Últimamente he estado atento a la tendencia del dólar estadounidense frente al yen, y he descubierto que esta depreciación del yen ha sido bastante fuerte. El dólar frente al yen ahora oscila entre 152 y 160, y a finales de abril ya se acercaba rápidamente a 160, claramente más débil en comparación con principios de año. Al revisar el tipo de cambio efectivo real, incluso alcanzó un mínimo cercano a los 53 años, y las causas detrás de esto son en realidad bastante complejas.
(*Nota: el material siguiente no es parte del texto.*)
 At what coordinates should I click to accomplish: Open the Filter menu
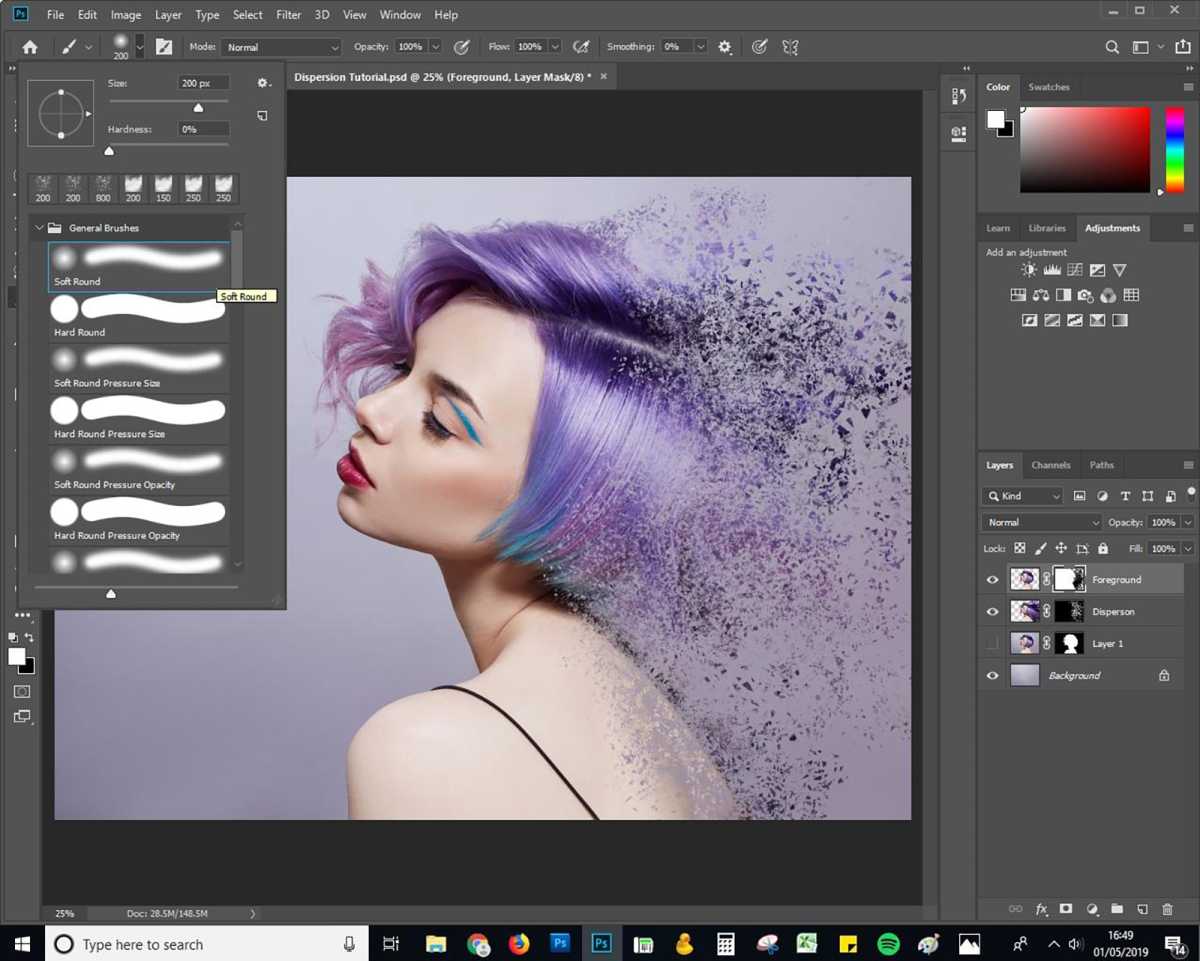(288, 14)
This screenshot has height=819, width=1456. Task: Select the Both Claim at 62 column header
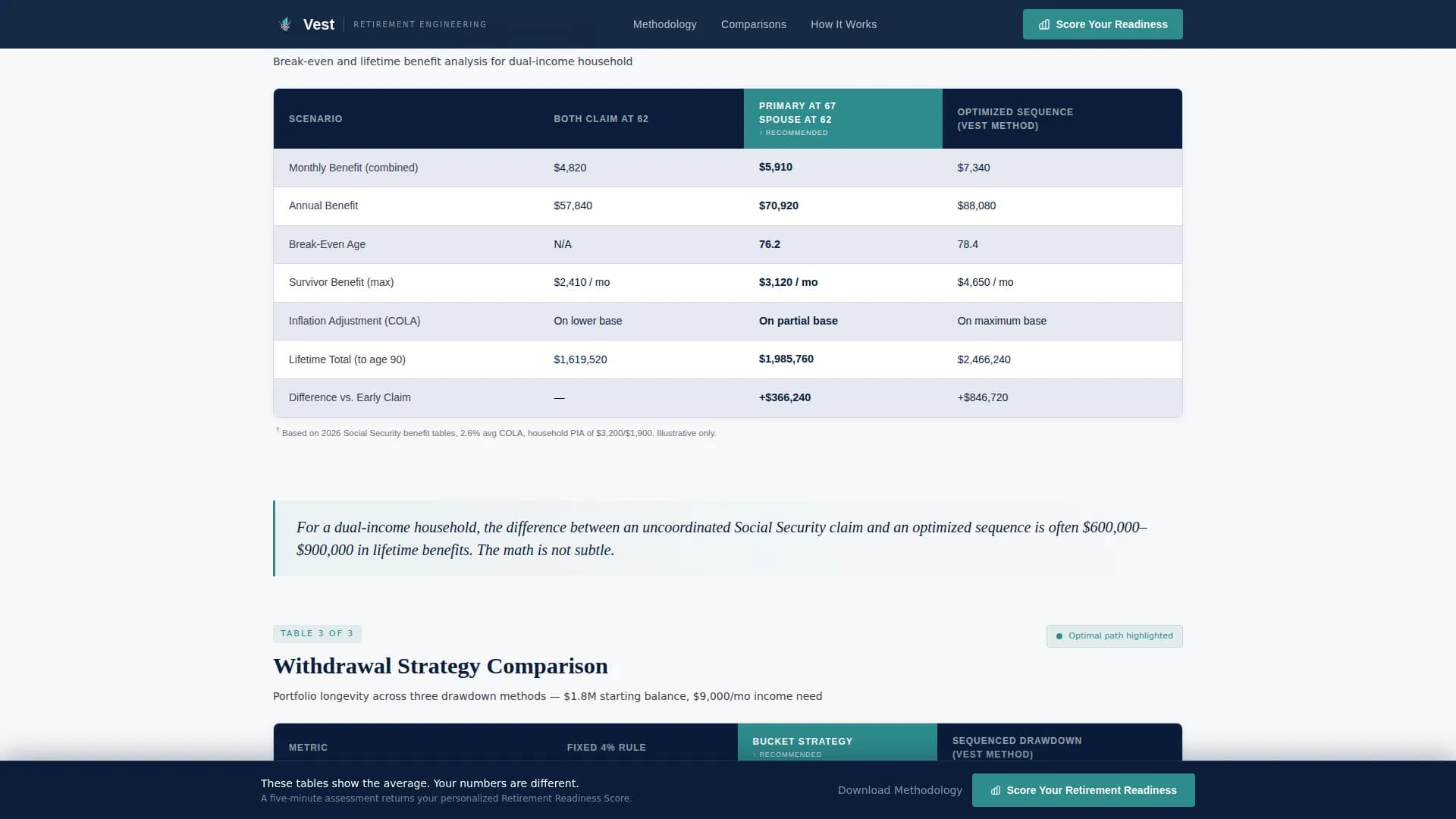coord(601,118)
Primero, la diferencia de tasas de interés entre EE. UU. y Japón ha estado ampliándose constantemente. Aunque el Banco de Japón subió las tasas varias veces el año pasado, las tasas en Estados Unidos siguen siendo mucho más altas, lo que lleva a que las operaciones de arbitraje sean extremadamente frecuentes. Muchas personas toman préstamos en yenes para invertir en activos en dólares, lo que resulta en una presión de venta constante sobre el yen. Además, la política de expansión fiscal del nuevo gobierno japonés también ha contribuido, aumentando la emisión de deuda y las preocupaciones por déficits, lo que naturalmente reduce la confianza en el yen. Sumado a esto, la economía estadounidense es relativamente sólida, y la política de dólar fuerte del gobierno de Trump respalda un índice del dólar robusto, haciendo que el yen, como moneda de bajo rendimiento, sea especialmente vulnerable a ventas en este entorno.

Otro factor que no se puede ignorar es la situación en Oriente Medio. Japón depende mucho de las importaciones de petróleo del Medio Oriente, y el bloqueo del estrecho de Hormuz amenaza directamente la seguridad energética. Los precios del petróleo permanecen elevados, elevando los costos de importación y ampliando el déficit comercial, lo cual también es negativo para el yen. El Banco de Japón planeaba subir las tasas en abril, pero debido a la rápida escalada en Oriente Medio, ahora probablemente mantendrá las tasas sin cambios, y parece que la próxima ventana de aumento será en junio. La probabilidad de que suban las tasas en junio ya ha subido al 76%.

En cuanto a la posibilidad de que el yen se aprecie, creo que la clave sigue siendo si el Banco de Japón puede realmente acelerar el ritmo de aumento de tasas para reducir la diferencia de tasas entre EE. UU. y Japón. Si la Reserva Federal reduce las tasas más rápidamente debido a una desaceleración económica, o si el Banco de Japón sube las tasas en junio como se espera, el yen podría experimentar un rebote. Sin embargo, según las predicciones de varias instituciones, JPMorgan estima que para fin de año el yen podría caer a 164, y la Banque de France también prevé que podría bajar a alrededor de 160. La razón es que la percepción de riesgo global aún podría mantenerse relativamente optimista, lo que generalmente respalda que las operaciones de arbitraje continúen.

A largo plazo, para que el yen realmente revierta su tendencia bajista, todavía depende de las reformas estructurales internas en Japón. Solo cuando el impulso de crecimiento económico mejore claramente, y el ciclo virtuoso de salarios y precios se estabilice, el yen podrá establecer una base sólida de fortaleza. A corto plazo, la diferencia de tasas entre EE. UU. y Japón probablemente seguirá existiendo, pero creo que esta depreciación eventualmente tendrá un límite; todo dependerá de cuándo el mercado pueda ver señales reales de mejoría en la economía japonesa.